Aangehaalde tekst ::

================

Etaamb.openjustice.be
Koninklijk Besluit van 10 augustus 1998
gepubliceerd op 28 augustus 1998

Koninklijk besluit betreffende de financiële betrekkingen met de regeringen van de Federale Republiek Joegoslavië en van de Republiek Servië

bron
ministerie van financien
numac
1998003440
pub.
28/08/1998
prom.
10/08/1998
ELI
eli/besluit/1998/08/10/1998003440/staatsblad
staatsblad
https://www.ejustice.just.fgov.be/cgi/article_body(...)
links
Raad van State (chrono)
Document Qrcode

10 AUGUSTUS 1998. - Koninklijk besluit betreffende de financiële betrekkingen met de regeringen van de Federale Republiek Joegoslavië en van de Republiek Servië


VERSLAG AAN DE KONING Sire, Het besluit dat wij de eer hebben aan Uwe Majesteit ter ondertekening voor te leggen, heeft tot doel de toepassing van de maatregelen inzake financieel embargo die genomen werden door de Raad van de Europese Unie in de verordening (EG) nr. 1295/98 van 22 juni 1998 inzake de bevriezing van de middelen die de regeringen van de Federale Republiek Joegoslavië en van de Republiek Servië in het buitenland bezitten.

Artikel 6 van deze verordening stelt dat elke Lidstaat bepaalt welke sancties van toepassing zijn indien de bepalingen worden overtreden.

Bij gebrek aan een wet die de uitvoerende macht bevoegd maakt voor de tenuitvoerlegging van maatregelen uitgevaardigd door de Raad van de Europese Unie, dient voor de uitvoering van de bovenvermelde verordening gesteund te worden op de wetgeving inzake deviezencontrole.

Naar analogie met de maatregelen genomen in het raam van de embargo's tegen Irak en Libië, kan Uwe Majesteit, op basis van artikel 1, eerste lid, van de besluitwet van 6 oktober 1944 betreffende de controle op den wissel de controle opzetten op alle om 't even welke overdrachten van goederen en waarden tussen België en het buitenland.

Met het oog hierop worden de wisselverrichtingen, het kapitaal-verkeer en de financiële overdrachten van welke aard ook tussen België en de regeringen van de Federale Republiek Joegoslavië en van de Republiek Servië onderworpen aan de bepalingen van de verordening (EG) nr. 1295/98 van de Raad van 22 juni 1998 inzake de bevriezing van de middelen die de regeringen van de Federale Republiek Joegoslavië en van de Republiek Servië in het buitenland bezitten.

De Minister van Financiën is bevoegd voor de organisatie en het treffen van elke maatregel die tot doel heeft de uitvoering van artikel 1 te verzekeren.

================

Gegevens ::

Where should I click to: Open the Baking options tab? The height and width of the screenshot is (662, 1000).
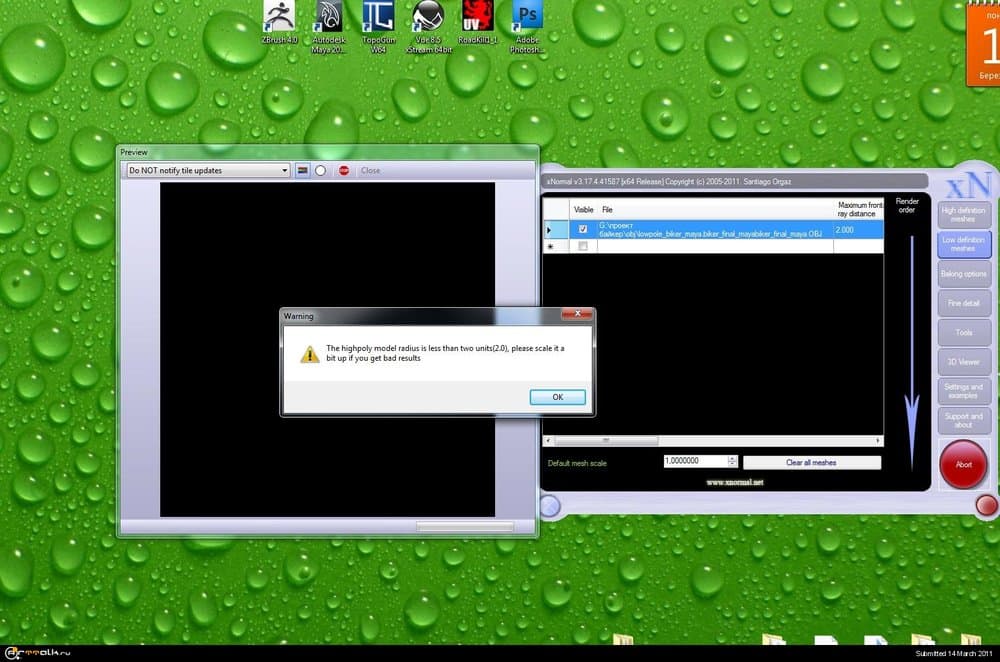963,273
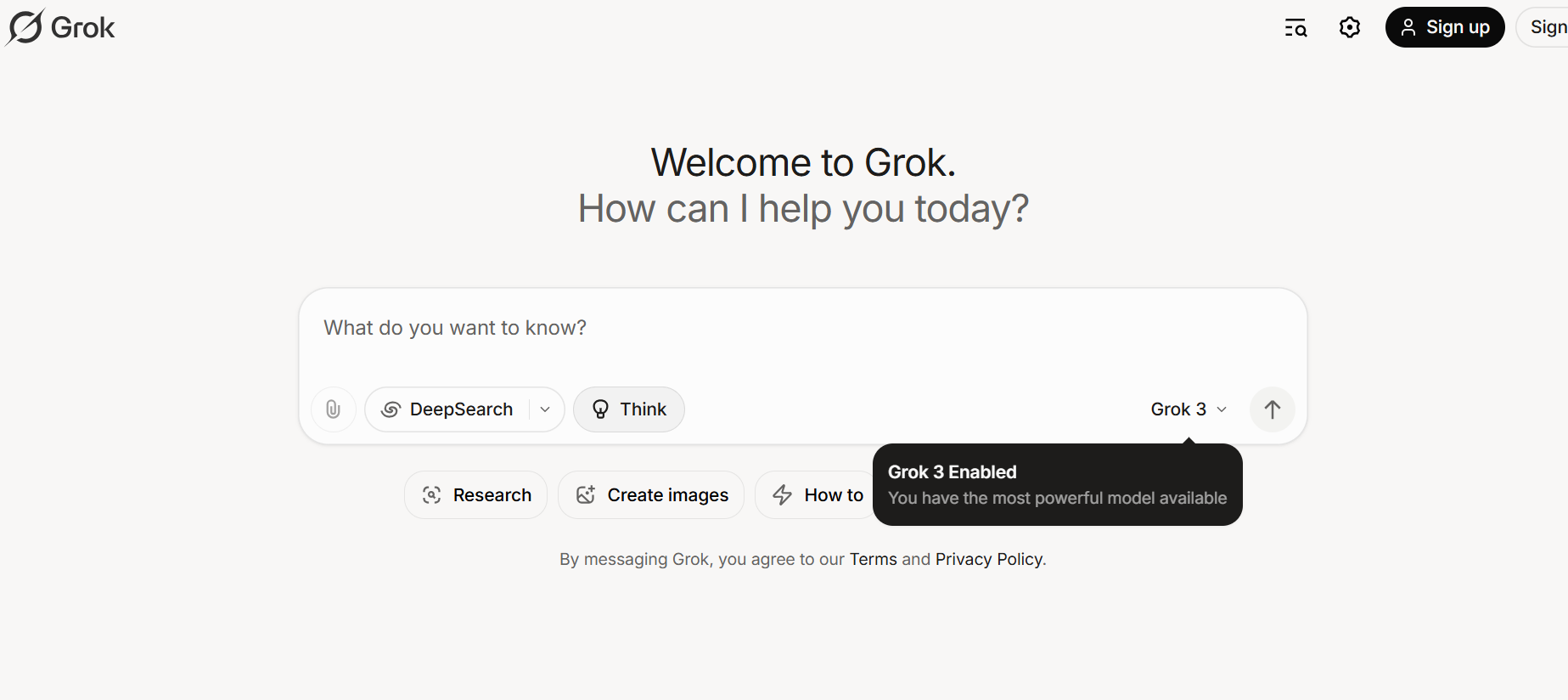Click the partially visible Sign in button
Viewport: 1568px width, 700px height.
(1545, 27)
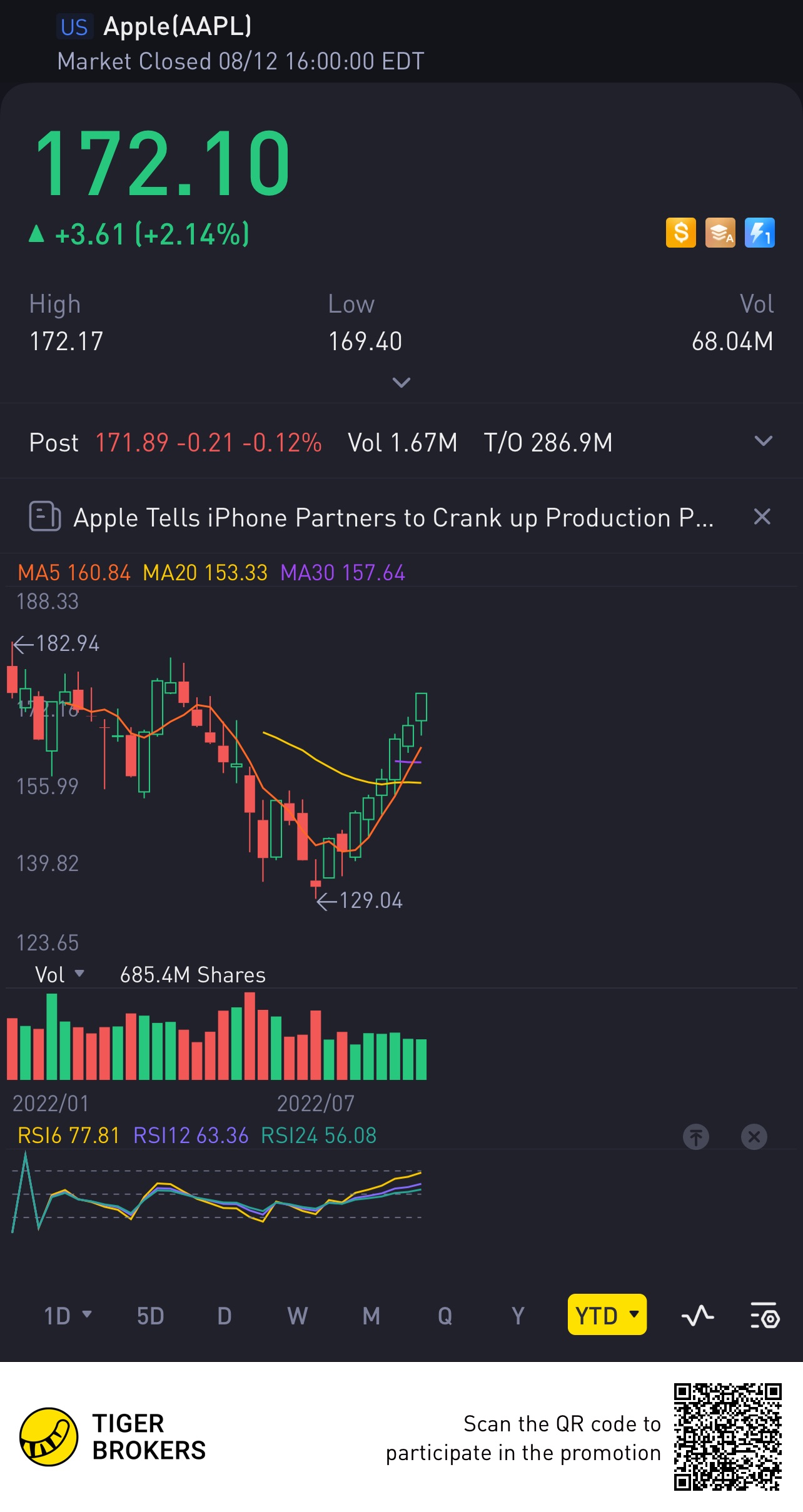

================

Oefenreeks ::
[a] Neem uit het koninklijk besluit alles over vanaf "10 AUGUSTUS 1998." tot en met "bepalingen worden overtreden.".
[b] Ga verder met het koninklijk besluit over de financiële betrekkingen met Joegoslavië en Servië, aansluitend op de laatste zin.

Antwoorden ::
[a]
10 AUGUSTUS 1998. - Koninklijk besluit betreffende de financiële betrekkingen met de regeringen van de Federale Republiek Joegoslavië en van de Republiek Servië


VERSLAG AAN DE KONING Sire, Het besluit dat wij de eer hebben aan Uwe Majesteit ter ondertekening voor te leggen, heeft tot doel de toepassing van de maatregelen inzake financieel embargo die genomen werden door de Raad van de Europese Unie in de verordening (EG) nr. 1295/98 van 22 juni 1998 inzake de bevriezing van de middelen die de regeringen van de Federale Republiek Joegoslavië en van de Republiek Servië in het buitenland bezitten.

Artikel 6 van deze verordening stelt dat elke Lidstaat bepaalt welke sancties van toepassing zijn indien de bepalingen worden overtreden.

[b]
De inwerkingtreding van het besluit is met terugwerkende kracht voorzien, om heel het tijdperk vanaf de inwerkingtreding van de EG-verordening te beslaan.

De hoogdringendheid van het besluit wordt verantwoord.

Wij hebben de eer te zijn, Sire, van Uwe Majesteit de zeer eerbiedige en zeer getrouwe dienaars, De Minister van Buitenlandse Zaken, E. DERYCKE De Minister van Financiën J.-J. VISEUR

10 AUGUSTUS 1998. - Koninklijk besluit betreffende de financiële betrekkingen met de regeringen van de Federale Republiek Joegoslavië en van de Republiek Servië ALBERT II, Koning der Belgen, Aan allen die nu zijn en hierna wezen zullen, Onze Groet.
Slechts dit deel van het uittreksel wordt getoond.